• _TASK PROMPT_: Show every line in the listing below that contains the word "title".

• _EXERCISE INPUTS_:
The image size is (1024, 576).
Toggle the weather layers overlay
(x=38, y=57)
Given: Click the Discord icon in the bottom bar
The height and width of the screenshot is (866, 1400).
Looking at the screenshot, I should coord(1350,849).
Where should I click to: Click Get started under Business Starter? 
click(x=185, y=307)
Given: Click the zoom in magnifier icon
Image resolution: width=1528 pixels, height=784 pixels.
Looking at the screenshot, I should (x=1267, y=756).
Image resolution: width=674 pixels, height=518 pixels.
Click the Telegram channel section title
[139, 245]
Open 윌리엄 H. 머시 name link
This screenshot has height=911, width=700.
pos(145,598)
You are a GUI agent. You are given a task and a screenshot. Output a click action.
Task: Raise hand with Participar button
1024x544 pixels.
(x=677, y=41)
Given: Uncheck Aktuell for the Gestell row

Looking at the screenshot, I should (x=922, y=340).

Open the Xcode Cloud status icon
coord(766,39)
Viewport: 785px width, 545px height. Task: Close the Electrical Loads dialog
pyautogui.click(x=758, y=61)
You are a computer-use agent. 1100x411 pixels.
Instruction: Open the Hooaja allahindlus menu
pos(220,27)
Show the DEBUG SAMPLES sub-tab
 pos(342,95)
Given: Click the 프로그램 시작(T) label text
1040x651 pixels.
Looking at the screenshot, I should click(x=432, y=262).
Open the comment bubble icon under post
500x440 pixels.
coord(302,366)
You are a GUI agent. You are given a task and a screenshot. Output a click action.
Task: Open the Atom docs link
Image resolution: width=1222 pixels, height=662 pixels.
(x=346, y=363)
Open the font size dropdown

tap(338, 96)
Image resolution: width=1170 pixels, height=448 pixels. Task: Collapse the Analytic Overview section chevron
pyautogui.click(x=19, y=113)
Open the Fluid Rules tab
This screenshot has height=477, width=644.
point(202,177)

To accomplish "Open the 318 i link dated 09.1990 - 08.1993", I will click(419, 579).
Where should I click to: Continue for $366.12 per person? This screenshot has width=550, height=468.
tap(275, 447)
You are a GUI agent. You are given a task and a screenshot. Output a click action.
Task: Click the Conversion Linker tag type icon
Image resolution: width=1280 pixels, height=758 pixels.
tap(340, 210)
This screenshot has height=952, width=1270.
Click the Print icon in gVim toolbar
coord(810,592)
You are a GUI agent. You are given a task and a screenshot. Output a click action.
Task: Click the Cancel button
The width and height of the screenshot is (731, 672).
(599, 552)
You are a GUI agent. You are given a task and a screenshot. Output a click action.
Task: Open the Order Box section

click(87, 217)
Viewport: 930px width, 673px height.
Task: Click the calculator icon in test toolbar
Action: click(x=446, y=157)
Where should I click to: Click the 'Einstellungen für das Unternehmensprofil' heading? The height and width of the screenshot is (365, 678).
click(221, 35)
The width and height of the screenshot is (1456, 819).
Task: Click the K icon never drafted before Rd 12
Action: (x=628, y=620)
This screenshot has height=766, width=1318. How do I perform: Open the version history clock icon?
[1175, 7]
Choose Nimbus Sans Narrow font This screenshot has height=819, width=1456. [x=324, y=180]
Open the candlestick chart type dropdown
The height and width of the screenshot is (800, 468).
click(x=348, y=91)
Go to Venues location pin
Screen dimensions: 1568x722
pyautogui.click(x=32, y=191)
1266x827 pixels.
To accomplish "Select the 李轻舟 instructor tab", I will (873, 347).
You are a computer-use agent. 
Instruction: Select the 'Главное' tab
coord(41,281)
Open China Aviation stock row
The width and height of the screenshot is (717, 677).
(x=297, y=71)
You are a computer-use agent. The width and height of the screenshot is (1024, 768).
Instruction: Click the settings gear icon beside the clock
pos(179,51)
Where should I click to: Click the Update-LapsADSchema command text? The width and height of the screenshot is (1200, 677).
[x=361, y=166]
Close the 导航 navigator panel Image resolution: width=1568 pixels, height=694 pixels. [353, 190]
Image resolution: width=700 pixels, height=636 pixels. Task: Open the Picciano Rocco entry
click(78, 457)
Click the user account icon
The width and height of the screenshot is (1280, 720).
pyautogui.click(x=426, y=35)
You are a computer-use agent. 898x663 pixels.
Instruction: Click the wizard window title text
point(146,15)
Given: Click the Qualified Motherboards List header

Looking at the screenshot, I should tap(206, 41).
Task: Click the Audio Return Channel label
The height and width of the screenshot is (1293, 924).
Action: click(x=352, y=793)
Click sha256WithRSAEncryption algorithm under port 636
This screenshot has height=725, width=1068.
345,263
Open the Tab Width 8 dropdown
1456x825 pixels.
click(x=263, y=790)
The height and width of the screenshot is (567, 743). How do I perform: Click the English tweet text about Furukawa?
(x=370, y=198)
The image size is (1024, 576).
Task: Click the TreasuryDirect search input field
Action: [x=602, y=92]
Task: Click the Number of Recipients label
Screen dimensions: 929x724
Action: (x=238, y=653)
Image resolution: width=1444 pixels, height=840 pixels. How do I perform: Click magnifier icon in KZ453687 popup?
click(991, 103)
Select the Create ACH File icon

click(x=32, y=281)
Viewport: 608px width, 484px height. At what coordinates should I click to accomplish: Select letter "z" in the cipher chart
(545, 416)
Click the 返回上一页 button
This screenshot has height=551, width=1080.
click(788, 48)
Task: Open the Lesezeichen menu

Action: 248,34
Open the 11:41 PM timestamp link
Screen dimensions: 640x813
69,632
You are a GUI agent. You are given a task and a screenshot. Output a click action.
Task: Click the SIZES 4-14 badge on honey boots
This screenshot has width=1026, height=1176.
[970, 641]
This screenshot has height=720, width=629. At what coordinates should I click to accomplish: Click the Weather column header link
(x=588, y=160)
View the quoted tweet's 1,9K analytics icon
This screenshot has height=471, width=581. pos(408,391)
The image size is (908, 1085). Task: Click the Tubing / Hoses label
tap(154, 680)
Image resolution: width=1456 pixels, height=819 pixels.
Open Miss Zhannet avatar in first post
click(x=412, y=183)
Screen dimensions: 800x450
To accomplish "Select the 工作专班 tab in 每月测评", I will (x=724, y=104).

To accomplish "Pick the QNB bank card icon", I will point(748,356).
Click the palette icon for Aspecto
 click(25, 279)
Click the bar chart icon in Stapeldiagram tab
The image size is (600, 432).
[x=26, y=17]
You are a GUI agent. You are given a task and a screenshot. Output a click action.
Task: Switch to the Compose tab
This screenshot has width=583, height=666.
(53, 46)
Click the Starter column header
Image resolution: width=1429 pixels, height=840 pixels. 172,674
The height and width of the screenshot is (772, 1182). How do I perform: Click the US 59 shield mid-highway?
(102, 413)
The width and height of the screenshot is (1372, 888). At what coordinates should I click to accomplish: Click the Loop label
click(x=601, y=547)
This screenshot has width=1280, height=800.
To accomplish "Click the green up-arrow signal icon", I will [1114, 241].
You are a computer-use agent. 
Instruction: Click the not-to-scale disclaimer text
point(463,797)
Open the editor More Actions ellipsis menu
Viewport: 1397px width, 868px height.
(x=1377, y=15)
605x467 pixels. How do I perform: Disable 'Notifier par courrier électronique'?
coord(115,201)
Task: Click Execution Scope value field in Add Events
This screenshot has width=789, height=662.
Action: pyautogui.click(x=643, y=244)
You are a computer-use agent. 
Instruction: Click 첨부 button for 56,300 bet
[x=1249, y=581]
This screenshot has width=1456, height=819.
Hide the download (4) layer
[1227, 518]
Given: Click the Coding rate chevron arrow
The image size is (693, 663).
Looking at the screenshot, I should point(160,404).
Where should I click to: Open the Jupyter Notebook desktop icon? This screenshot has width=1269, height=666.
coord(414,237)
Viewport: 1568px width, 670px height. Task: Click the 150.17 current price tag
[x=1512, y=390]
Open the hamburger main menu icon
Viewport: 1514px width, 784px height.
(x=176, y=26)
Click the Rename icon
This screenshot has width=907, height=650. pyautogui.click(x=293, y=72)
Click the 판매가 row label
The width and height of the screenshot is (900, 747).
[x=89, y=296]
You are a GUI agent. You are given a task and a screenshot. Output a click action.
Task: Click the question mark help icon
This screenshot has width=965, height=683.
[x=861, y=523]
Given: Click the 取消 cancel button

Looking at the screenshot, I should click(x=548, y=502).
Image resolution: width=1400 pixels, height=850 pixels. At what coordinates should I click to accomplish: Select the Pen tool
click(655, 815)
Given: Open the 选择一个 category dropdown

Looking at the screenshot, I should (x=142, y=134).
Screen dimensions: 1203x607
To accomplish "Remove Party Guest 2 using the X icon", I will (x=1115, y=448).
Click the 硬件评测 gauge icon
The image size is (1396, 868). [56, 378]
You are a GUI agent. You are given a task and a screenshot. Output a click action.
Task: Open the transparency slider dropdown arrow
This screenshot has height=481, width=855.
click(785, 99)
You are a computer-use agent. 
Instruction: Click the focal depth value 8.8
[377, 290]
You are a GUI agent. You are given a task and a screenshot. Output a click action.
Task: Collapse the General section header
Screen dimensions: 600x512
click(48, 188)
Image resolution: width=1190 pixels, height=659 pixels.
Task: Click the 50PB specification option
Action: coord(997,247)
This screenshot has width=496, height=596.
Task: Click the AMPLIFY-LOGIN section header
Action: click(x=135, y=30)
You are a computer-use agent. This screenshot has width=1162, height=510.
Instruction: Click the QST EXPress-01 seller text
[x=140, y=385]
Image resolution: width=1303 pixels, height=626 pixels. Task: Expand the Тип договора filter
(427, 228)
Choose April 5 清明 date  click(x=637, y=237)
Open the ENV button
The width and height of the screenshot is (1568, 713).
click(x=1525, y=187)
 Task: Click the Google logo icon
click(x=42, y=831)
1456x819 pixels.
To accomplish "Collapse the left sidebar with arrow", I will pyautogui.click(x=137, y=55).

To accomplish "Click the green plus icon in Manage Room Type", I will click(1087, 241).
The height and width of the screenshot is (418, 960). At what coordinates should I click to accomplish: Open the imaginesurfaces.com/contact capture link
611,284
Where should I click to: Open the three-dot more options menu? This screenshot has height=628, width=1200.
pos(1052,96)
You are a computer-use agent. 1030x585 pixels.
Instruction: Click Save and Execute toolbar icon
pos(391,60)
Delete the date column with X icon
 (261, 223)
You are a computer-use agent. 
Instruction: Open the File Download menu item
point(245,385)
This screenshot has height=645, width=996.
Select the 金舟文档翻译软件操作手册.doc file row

• _FULL RESPONSE_:
Click the Telegram channel section title
Instruction: Click the wizard window title text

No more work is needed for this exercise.